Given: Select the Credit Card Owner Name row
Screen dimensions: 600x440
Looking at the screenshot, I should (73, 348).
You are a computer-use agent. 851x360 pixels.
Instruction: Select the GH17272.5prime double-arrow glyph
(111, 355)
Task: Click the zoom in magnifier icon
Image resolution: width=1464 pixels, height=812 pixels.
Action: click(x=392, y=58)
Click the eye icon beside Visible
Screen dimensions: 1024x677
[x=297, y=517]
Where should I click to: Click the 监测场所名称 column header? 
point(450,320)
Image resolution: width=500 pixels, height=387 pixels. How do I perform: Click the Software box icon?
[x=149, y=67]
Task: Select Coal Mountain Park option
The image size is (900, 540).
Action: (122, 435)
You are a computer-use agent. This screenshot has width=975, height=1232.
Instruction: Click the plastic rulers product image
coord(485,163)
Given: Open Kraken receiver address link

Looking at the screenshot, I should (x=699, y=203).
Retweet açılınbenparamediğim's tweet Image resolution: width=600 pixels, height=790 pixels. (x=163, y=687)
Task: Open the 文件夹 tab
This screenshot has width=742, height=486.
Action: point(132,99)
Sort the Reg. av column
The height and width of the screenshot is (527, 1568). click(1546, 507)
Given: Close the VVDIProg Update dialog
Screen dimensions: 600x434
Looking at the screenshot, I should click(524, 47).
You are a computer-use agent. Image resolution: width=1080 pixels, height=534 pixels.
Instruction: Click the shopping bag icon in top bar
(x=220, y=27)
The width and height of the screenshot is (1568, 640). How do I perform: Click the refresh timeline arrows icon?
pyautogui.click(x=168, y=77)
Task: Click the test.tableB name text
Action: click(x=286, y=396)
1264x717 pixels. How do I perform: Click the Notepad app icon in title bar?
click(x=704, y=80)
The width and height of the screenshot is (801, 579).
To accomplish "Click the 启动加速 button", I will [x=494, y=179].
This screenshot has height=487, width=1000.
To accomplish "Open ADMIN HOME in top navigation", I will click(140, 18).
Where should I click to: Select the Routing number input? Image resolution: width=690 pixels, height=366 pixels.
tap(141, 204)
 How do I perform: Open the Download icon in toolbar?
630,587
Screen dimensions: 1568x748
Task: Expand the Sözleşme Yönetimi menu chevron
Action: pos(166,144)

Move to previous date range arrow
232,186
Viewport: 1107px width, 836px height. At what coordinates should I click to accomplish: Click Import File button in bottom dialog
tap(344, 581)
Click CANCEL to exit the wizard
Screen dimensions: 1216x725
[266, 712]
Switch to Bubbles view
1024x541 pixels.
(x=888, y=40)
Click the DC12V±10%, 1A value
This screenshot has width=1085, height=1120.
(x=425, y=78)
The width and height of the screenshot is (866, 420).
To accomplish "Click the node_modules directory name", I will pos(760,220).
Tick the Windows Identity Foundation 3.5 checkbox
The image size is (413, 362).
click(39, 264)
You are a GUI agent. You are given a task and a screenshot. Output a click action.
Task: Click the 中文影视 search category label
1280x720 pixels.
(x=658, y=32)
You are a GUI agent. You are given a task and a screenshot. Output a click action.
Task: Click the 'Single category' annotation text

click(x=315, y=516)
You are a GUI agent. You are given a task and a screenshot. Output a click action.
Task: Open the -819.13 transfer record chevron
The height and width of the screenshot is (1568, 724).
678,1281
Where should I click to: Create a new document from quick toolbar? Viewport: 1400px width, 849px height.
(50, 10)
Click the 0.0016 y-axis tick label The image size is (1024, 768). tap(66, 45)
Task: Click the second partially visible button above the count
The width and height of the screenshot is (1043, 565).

· · ·

**What the task requires:** Each line, from the one that holds "The height and width of the screenshot is (1568, 724)." through the last line of the entries, must be repeated exactly. Leave out everything else.

**Exercise solution:**
The height and width of the screenshot is (1568, 724).
678,1281
Where should I click to: Create a new document from quick toolbar? Viewport: 1400px width, 849px height.
(50, 10)
Click the 0.0016 y-axis tick label The image size is (1024, 768). tap(66, 45)
Task: Click the second partially visible button above the count
The width and height of the screenshot is (1043, 565).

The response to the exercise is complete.